A new study published in the journal "Frontiers in Physiology" offers a new hypothesis that may help to explain how marine mammals are able to avoid the bends. The study, conducted by researchers from the University of California, San Diego, suggests that marine mammals may use a process called "denitrogenation" to reduce the amount of nitrogen in their tissues before diving. This process involves exhaling carbon dioxide, which in turn causes the body to release nitrogen.
When a marine mammal dives, the pressure of the water increases, which causes the nitrogen in the body's tissues to dissolve into the bloodstream. This can lead to decompression sickness if the marine mammal ascends too quickly, as the nitrogen bubbles can form in the body and cause tissue damage. By reducing the amount of nitrogen in the body before diving, marine mammals may be able to reduce the risk of decompression sickness.
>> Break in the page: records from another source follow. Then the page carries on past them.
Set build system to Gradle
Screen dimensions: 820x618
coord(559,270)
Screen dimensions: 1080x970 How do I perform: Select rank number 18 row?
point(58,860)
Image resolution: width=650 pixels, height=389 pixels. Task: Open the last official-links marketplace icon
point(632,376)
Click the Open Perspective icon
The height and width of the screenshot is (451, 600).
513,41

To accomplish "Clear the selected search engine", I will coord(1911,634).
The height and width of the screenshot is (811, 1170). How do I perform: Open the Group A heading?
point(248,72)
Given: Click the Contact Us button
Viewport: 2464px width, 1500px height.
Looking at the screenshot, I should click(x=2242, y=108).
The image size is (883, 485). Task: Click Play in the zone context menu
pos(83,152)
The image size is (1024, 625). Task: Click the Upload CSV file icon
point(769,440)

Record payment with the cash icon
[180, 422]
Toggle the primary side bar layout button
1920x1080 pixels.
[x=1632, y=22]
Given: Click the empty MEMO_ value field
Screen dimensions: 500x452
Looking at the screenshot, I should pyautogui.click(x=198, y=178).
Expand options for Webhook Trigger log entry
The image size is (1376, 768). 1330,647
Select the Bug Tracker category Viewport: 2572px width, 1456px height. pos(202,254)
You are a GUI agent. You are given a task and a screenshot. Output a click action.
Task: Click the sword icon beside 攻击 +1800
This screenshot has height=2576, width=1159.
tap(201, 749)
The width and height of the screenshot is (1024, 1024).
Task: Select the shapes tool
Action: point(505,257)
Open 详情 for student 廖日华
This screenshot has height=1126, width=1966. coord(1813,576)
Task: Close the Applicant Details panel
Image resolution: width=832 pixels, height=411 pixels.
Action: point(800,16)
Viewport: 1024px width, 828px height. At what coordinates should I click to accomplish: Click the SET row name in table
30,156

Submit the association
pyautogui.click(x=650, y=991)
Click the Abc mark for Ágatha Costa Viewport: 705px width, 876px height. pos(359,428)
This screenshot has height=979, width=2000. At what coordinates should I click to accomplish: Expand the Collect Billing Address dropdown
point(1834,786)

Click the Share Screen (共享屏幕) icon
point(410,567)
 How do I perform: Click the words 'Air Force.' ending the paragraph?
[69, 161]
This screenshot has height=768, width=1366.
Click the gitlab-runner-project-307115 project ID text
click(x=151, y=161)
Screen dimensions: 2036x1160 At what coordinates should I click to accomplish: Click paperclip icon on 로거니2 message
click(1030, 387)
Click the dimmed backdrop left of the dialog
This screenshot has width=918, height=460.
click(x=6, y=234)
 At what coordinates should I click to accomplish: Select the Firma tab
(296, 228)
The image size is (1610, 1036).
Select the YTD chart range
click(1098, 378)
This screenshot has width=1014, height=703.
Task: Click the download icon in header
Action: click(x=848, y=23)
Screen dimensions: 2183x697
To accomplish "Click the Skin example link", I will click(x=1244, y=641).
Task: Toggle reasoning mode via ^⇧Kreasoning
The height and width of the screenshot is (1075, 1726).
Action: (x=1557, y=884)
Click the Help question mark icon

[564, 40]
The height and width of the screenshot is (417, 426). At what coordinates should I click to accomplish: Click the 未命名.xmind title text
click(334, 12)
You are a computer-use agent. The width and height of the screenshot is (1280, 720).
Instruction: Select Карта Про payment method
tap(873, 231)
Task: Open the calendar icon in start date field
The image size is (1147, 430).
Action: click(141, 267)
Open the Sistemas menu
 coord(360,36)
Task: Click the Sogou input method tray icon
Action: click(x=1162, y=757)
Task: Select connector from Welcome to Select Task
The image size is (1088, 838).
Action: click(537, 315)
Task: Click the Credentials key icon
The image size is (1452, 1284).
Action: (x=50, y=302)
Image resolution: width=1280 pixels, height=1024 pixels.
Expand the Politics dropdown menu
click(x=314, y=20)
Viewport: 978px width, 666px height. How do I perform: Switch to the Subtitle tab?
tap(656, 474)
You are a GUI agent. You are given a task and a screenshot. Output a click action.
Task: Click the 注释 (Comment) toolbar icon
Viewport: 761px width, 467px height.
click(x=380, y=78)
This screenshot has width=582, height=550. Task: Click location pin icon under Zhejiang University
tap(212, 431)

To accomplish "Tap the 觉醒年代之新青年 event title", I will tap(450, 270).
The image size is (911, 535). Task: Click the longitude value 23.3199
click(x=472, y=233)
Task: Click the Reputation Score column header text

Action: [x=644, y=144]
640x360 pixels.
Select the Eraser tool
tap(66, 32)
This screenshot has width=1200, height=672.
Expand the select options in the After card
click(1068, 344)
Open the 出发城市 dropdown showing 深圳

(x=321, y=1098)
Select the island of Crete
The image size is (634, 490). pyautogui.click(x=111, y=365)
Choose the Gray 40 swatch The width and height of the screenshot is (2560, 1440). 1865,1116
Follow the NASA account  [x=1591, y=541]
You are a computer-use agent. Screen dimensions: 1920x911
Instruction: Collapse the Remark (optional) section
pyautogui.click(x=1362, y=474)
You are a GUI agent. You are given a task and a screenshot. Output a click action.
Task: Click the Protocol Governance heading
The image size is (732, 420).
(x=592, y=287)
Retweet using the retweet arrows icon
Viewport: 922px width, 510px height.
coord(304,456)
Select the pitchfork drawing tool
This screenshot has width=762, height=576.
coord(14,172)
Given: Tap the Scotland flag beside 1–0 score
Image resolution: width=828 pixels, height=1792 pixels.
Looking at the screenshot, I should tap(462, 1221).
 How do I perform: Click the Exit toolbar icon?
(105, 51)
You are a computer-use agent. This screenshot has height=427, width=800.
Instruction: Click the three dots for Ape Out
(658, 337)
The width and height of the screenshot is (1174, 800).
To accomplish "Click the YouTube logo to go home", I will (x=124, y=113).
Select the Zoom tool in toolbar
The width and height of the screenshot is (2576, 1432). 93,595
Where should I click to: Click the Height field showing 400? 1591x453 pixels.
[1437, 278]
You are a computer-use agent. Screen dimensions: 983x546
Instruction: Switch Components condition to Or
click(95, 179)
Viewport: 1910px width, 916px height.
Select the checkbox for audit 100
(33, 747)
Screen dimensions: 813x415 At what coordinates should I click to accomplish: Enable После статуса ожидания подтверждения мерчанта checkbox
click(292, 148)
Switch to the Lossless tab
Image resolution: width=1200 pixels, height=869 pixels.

The study also highlights the potential role that sonar plays in marine mammal strandings. Sonar is a technology that uses sound waves to detect objects underwater. When sonar is used at high frequencies, it can produce loud noises that can cause marine mammals to panic and ascend too quickly, which can lead to decompression sickness.
The researchers suggest that further research is needed to better understand how marine mammals avoid the bends and the potential role that sonar plays in marine mammal strandings. This information could help to develop strategies to reduce the risk of decompression sickness in marine mammals and to mitigate the impacts of sonar on marine mammal populations.